金色の髪。オスカルと同じ。だけど長い髪、腰くらいまである長い・・・
オスカルじゃない、大人の・・・
ああ、そうだ。あの絵だ。去年の夏、美術館で見た末娘の肖像画、オスカルの絵。残酷な絵。
オスカルが愛しているのは・・・他の誰かだ。

 わたしを独りにしないで

そうだ、違う!
オスカルじゃない!こんな風にオスカルは見ない!アンドレを見ない!
全部嘘だ!

 もう・・・どこへも行かないで

クレマンの作り出した嘘だ。あり得ない!こんなの・・・
オスカルは言わない!アンドレはただの幼馴染で友達だっただけだ!
言ったのは・・・あれは・・・黒い髪の男の絵の話だ。新聞記者が勝手に書いたんだ。
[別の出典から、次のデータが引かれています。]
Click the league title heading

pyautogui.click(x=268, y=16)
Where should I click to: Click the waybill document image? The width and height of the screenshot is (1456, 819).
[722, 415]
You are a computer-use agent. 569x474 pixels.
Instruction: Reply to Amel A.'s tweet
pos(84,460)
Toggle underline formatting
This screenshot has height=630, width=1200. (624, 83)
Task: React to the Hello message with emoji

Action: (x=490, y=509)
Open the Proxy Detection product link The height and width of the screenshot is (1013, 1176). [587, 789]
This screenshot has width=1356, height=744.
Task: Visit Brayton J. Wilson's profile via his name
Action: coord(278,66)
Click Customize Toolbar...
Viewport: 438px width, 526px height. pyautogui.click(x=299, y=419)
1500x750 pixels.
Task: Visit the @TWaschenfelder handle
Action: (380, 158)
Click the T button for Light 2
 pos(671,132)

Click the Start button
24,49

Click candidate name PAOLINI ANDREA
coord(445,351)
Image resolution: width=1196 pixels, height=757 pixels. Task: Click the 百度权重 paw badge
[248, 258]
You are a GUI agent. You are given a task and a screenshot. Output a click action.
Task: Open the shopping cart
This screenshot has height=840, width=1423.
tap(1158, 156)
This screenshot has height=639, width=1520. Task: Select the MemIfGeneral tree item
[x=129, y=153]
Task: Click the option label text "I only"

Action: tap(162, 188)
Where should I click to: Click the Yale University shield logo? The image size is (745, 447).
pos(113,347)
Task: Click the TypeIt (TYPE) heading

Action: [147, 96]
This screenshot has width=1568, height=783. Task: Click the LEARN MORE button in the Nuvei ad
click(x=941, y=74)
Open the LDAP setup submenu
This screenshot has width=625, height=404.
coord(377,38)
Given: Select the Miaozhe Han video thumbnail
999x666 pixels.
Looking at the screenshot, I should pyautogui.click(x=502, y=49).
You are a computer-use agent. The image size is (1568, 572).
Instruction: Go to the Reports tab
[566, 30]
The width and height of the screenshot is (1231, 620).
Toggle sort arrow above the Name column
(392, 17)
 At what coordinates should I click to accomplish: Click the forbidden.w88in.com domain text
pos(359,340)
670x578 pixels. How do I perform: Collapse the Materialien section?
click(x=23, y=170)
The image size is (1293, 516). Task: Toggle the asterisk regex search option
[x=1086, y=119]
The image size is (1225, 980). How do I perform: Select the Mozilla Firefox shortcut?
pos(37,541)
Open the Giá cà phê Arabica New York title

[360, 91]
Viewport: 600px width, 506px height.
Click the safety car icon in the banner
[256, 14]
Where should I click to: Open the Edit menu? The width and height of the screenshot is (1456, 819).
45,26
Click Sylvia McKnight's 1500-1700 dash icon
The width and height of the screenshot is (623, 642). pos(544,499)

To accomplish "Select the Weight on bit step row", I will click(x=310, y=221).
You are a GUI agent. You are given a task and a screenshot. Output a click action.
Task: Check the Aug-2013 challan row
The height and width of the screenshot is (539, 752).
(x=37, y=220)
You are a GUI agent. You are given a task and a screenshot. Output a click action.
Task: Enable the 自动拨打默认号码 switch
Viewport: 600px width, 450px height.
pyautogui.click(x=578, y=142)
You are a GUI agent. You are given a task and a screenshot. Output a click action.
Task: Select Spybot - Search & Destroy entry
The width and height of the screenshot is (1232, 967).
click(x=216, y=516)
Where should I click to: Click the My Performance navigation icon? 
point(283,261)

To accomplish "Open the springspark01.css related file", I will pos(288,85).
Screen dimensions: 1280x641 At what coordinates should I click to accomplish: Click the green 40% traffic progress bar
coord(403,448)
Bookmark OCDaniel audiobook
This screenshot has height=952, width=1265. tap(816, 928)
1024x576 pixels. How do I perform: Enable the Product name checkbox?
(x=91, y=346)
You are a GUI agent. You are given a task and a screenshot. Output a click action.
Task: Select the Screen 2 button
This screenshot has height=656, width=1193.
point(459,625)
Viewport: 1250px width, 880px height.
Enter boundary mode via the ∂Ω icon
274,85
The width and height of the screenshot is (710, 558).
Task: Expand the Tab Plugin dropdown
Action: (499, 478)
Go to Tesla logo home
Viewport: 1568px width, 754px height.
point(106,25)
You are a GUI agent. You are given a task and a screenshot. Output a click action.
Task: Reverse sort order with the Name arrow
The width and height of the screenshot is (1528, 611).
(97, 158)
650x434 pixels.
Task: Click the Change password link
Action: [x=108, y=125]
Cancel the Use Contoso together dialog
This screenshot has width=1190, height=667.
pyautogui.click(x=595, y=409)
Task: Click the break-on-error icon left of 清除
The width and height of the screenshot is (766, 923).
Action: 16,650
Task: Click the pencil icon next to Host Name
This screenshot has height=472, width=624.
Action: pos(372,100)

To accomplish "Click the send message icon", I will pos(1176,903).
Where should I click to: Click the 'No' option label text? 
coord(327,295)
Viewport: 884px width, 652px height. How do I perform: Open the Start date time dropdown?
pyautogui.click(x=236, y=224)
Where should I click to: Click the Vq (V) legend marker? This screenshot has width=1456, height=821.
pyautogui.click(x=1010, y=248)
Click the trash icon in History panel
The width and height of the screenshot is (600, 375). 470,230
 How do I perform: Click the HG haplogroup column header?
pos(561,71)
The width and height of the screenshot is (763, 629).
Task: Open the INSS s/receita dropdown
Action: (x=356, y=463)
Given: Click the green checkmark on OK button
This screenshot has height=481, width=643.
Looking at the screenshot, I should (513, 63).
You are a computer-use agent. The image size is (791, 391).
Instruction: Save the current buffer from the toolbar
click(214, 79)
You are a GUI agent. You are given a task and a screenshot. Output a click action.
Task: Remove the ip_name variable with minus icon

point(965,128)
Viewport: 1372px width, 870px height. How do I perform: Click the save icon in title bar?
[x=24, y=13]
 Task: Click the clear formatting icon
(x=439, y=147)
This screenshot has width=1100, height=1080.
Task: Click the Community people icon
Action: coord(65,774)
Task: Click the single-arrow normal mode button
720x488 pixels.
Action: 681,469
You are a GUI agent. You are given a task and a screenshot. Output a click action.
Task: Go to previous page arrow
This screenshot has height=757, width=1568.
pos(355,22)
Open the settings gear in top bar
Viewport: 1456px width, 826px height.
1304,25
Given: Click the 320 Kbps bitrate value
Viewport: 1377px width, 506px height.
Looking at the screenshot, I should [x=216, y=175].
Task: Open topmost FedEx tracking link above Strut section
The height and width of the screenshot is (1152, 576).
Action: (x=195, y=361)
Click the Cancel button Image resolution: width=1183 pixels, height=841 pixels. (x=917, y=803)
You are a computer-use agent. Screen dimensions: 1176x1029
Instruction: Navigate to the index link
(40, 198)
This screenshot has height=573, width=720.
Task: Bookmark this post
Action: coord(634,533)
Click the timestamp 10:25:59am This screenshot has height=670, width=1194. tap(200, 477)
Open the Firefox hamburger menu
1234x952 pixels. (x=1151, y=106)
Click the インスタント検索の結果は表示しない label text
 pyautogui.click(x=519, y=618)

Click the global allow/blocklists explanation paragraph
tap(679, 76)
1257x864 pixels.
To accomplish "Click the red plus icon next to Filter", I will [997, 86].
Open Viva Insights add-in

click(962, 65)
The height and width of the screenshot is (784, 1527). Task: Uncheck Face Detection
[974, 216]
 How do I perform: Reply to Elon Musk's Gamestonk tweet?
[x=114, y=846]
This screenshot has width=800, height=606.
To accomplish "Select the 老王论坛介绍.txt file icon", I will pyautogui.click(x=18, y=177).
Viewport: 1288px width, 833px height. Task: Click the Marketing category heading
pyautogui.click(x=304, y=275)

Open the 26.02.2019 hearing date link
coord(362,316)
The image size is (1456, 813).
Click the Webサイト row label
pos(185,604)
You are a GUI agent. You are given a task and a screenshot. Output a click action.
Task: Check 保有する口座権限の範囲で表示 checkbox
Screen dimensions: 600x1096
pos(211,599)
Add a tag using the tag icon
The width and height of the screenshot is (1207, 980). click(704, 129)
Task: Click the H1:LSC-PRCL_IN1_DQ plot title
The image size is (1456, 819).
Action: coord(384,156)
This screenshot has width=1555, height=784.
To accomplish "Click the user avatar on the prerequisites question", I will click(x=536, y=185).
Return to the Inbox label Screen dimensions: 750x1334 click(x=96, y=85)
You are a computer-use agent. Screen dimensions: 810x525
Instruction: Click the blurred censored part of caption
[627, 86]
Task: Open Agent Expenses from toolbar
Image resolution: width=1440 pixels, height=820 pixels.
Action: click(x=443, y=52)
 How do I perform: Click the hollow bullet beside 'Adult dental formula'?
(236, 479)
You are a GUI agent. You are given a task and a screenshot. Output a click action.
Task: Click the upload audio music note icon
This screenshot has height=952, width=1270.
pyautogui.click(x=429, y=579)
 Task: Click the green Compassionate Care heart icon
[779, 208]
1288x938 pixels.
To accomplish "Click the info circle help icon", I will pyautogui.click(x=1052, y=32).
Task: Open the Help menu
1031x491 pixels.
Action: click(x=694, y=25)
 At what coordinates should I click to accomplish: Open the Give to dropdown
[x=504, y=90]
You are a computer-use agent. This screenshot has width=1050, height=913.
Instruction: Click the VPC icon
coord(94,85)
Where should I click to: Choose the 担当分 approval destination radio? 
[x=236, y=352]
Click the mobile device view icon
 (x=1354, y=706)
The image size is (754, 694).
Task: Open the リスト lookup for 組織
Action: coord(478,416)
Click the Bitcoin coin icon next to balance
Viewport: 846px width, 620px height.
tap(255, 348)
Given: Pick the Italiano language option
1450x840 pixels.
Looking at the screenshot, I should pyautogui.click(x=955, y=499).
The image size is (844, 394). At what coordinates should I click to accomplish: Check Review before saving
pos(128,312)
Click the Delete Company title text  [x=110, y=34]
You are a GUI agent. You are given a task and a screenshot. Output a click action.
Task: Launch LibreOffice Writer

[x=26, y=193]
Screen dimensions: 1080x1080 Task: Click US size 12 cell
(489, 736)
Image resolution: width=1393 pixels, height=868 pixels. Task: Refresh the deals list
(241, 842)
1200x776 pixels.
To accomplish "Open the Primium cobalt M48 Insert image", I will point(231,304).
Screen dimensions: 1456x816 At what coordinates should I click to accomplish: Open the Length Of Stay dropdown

オスカルが言ったんじゃない!違う!嘘ばっかだ!

 ずっと・・・私の傍にいてくれるな

もういい!やめろ!見たくない!見たくない!見たくない!

 「やめろ!」

オスカルの姿も声も消えてなくなった。
 「こんなの・・・嘘だ。・・・偽りだ。全部・・・全部嘘だ!」

 「何故そう言い切れるのです。君は何も知らないのに。」

おれは顔を上げてクレマンを見た。
 「君は何故オスカル・フランソワがアンドレの絵を描かせたと思っているのです?」
 「・・・・知るわけないだろう!おれはオスカルじゃない。」
 「そう、君は何も知らない。何も分かっていない。」
クレマンは口元をほんの少しだけ上げて笑った。でも目は笑ってなどいなくて・・・恐ろしほど冷たかった。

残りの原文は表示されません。